**** PROVIDED INFORMATION ****

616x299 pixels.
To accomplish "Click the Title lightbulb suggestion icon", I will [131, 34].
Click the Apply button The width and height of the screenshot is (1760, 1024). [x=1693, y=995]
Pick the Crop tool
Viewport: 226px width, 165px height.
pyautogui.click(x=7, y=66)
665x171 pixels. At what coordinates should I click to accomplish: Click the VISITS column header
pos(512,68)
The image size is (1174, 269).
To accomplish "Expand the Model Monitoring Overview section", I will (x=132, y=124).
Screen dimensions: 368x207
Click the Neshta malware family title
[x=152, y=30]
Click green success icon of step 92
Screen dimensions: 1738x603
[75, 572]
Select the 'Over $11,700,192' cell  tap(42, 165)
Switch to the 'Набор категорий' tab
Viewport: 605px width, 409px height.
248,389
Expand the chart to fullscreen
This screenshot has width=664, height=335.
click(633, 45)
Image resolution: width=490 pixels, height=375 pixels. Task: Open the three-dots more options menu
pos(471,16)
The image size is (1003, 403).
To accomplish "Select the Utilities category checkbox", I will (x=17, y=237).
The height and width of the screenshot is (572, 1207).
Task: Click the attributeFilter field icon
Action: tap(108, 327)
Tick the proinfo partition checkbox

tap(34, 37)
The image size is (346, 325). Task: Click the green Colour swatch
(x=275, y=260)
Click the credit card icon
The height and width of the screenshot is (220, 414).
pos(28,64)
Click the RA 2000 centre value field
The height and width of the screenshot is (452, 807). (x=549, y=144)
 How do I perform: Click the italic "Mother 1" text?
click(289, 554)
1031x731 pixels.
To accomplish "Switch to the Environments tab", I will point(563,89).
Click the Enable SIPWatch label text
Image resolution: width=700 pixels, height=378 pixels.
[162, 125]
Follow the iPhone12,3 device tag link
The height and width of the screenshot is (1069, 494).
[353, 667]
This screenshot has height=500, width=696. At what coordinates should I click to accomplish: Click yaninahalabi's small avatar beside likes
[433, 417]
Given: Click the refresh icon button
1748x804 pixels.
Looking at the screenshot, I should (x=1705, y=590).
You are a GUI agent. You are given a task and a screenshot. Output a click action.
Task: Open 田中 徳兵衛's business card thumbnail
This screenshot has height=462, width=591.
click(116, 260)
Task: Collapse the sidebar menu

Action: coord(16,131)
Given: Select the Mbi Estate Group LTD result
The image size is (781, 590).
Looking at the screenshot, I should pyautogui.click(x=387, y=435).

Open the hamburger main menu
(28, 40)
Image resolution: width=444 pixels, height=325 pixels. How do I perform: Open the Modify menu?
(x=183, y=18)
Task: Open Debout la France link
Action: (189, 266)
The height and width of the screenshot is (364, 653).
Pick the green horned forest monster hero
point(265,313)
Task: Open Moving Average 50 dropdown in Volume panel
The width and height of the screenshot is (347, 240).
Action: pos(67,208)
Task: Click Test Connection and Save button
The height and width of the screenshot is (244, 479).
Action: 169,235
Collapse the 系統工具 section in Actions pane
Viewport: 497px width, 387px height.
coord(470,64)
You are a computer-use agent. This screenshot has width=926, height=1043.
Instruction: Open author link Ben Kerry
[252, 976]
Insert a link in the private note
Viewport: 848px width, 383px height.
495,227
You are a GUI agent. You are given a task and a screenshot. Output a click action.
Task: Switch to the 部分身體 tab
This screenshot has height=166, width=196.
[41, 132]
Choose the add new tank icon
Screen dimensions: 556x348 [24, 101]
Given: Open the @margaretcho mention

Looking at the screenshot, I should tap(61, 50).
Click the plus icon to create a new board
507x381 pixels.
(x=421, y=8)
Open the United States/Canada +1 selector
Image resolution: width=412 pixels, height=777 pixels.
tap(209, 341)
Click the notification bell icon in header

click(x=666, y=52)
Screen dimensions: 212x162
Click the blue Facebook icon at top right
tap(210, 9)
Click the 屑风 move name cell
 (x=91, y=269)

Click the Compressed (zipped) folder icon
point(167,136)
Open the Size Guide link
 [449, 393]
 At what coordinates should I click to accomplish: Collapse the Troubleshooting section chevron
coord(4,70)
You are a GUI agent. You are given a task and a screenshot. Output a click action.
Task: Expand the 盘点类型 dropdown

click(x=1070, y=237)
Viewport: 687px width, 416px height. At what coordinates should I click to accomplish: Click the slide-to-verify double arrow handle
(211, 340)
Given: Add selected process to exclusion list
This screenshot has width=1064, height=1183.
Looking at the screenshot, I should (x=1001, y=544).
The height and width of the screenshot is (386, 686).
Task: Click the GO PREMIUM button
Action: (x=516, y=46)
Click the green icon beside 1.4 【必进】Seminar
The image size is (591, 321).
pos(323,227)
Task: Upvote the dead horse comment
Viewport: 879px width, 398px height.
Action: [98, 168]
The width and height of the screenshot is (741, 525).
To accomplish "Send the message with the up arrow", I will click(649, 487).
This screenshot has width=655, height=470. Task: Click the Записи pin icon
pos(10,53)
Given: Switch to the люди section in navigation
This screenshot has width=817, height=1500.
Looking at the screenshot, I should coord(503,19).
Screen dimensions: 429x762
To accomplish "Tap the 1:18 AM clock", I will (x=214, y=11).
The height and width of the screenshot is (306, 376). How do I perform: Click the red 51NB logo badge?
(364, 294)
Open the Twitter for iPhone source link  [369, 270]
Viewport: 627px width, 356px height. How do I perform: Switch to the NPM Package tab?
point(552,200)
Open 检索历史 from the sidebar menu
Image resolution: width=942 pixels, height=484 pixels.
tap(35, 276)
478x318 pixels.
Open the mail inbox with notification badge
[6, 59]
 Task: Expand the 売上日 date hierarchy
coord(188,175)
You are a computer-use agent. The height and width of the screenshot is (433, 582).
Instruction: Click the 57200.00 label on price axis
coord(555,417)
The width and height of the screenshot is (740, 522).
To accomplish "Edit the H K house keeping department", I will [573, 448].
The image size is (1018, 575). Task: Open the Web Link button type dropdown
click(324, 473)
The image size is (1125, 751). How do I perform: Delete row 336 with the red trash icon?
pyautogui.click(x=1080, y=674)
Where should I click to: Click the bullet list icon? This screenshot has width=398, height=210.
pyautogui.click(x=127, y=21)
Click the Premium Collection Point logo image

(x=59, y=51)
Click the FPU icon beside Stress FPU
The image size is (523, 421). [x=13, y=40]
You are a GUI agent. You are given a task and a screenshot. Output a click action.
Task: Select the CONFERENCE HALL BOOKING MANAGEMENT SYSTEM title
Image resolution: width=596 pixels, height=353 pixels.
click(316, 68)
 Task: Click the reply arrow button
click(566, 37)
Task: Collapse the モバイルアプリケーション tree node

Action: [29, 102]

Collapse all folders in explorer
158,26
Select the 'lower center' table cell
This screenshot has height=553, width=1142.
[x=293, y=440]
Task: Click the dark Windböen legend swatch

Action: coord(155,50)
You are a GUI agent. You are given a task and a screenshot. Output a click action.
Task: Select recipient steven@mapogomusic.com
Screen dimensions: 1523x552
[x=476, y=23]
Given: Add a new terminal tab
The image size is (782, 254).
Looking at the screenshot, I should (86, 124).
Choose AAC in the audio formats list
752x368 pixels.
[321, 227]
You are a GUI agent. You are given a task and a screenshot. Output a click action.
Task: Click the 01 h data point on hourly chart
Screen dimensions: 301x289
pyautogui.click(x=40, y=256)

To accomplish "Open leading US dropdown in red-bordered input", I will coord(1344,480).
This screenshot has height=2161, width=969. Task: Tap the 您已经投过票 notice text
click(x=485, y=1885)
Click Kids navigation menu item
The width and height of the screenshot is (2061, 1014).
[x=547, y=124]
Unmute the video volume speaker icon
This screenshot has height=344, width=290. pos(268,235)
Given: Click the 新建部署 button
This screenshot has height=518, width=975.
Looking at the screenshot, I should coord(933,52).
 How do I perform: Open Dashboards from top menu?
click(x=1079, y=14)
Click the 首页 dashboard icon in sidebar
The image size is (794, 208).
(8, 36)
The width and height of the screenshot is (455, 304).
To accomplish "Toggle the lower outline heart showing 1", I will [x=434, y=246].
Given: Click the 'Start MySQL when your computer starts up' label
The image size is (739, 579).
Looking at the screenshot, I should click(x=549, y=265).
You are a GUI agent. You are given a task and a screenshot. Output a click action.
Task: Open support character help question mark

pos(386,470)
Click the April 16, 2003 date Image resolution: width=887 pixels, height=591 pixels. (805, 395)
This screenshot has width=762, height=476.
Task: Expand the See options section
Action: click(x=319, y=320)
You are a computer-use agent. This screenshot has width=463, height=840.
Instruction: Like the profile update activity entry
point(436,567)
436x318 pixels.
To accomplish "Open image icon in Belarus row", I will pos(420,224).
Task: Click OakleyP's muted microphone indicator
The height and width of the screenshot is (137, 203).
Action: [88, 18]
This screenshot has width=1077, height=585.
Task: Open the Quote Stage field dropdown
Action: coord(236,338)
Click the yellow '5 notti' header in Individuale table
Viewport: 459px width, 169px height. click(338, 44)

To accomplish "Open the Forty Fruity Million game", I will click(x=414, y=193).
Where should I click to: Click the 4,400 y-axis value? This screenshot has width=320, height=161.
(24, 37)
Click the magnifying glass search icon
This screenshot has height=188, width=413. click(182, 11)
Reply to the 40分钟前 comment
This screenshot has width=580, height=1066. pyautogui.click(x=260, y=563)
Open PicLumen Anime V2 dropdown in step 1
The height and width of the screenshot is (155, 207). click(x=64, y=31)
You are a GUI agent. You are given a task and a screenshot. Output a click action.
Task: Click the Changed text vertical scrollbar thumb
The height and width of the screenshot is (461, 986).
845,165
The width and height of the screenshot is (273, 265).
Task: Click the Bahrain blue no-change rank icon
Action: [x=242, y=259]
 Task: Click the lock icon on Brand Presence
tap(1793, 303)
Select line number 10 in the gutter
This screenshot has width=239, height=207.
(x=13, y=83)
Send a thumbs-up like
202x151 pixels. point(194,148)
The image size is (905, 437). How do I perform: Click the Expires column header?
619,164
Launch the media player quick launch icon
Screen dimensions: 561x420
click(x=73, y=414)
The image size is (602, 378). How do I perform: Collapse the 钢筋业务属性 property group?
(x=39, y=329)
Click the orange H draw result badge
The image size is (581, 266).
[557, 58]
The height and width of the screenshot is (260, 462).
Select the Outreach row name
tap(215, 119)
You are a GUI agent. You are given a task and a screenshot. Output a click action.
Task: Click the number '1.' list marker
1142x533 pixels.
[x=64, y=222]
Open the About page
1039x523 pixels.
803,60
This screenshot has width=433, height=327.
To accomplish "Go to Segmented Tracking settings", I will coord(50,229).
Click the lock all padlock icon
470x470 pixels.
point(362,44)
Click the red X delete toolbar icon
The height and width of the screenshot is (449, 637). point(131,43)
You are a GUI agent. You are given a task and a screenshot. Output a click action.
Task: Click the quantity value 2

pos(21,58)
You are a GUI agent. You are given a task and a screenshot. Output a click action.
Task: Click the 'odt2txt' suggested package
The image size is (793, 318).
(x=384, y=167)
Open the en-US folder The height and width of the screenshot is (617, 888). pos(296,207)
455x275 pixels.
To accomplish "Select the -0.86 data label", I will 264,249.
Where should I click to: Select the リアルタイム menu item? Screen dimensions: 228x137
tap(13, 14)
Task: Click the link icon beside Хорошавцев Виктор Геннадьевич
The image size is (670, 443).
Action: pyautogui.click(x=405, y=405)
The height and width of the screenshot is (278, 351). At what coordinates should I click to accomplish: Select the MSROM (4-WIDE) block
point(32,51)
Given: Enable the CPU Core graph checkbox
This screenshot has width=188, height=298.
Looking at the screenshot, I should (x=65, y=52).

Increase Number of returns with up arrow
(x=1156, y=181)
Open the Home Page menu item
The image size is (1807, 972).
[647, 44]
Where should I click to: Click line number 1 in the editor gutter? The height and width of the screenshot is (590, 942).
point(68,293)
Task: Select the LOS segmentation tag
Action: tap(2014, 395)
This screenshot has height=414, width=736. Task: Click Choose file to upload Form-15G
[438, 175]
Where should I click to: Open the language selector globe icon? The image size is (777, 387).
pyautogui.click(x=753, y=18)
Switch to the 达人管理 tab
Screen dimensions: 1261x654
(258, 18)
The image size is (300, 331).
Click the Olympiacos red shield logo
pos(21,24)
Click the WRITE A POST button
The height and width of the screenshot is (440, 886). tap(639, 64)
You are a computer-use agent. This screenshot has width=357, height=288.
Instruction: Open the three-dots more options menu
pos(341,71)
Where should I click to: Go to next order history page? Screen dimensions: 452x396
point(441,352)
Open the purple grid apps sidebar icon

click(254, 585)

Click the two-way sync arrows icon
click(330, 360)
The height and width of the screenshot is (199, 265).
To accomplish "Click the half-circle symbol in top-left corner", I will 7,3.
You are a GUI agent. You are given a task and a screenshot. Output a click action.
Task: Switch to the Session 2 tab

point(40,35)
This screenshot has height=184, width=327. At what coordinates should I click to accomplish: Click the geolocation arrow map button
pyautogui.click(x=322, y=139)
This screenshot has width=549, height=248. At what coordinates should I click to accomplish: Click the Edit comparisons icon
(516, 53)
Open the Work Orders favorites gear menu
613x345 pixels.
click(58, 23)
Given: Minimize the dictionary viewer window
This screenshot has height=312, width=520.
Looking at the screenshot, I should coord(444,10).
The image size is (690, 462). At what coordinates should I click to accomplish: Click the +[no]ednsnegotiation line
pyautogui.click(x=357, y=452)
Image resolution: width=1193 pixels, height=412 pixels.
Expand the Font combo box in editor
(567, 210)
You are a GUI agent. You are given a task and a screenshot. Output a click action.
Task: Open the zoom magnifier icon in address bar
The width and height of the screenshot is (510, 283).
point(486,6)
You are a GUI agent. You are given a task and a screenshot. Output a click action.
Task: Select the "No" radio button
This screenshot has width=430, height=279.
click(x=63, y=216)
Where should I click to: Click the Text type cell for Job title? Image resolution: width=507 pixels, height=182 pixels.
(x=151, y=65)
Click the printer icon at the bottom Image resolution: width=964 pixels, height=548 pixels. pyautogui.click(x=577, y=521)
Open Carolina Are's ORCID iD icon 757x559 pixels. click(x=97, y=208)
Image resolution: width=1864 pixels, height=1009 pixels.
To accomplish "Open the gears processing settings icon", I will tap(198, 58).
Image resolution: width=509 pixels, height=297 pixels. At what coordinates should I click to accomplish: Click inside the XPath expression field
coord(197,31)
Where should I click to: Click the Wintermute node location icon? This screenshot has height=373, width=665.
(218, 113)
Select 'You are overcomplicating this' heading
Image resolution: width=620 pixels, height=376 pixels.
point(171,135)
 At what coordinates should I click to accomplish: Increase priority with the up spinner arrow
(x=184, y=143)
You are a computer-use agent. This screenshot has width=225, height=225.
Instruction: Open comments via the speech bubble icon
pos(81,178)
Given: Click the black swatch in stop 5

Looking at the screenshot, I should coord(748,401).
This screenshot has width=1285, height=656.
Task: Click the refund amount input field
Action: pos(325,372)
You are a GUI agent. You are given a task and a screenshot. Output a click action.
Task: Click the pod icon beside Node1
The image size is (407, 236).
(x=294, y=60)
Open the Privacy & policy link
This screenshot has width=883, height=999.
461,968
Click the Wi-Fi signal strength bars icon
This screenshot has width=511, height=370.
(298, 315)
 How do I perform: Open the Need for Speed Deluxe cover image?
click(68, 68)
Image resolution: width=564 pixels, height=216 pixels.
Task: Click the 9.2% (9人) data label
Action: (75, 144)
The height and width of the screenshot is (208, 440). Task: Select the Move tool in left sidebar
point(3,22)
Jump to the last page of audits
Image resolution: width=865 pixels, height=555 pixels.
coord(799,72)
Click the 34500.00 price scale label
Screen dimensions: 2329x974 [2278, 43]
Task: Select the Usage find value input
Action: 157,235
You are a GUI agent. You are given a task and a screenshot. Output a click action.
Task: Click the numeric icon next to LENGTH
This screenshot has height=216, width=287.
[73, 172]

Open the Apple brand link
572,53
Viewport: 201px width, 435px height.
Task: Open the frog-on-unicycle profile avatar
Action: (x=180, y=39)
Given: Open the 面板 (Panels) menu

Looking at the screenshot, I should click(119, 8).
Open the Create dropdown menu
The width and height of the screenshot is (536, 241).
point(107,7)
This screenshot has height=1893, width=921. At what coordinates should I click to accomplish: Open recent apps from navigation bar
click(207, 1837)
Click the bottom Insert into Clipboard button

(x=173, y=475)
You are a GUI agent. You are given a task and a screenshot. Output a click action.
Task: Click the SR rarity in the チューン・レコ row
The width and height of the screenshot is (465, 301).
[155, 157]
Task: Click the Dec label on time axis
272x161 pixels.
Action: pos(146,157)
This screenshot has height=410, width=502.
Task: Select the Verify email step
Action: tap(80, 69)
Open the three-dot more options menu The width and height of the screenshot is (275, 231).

****

> **WORK ORDER**:
Search the entries for the string "lower". Copy every line that has it.

> **EXERCISE SOLUTION**:
Select the 'lower center' table cell
To accomplish "Toggle the lower outline heart showing 1", I will [x=434, y=246].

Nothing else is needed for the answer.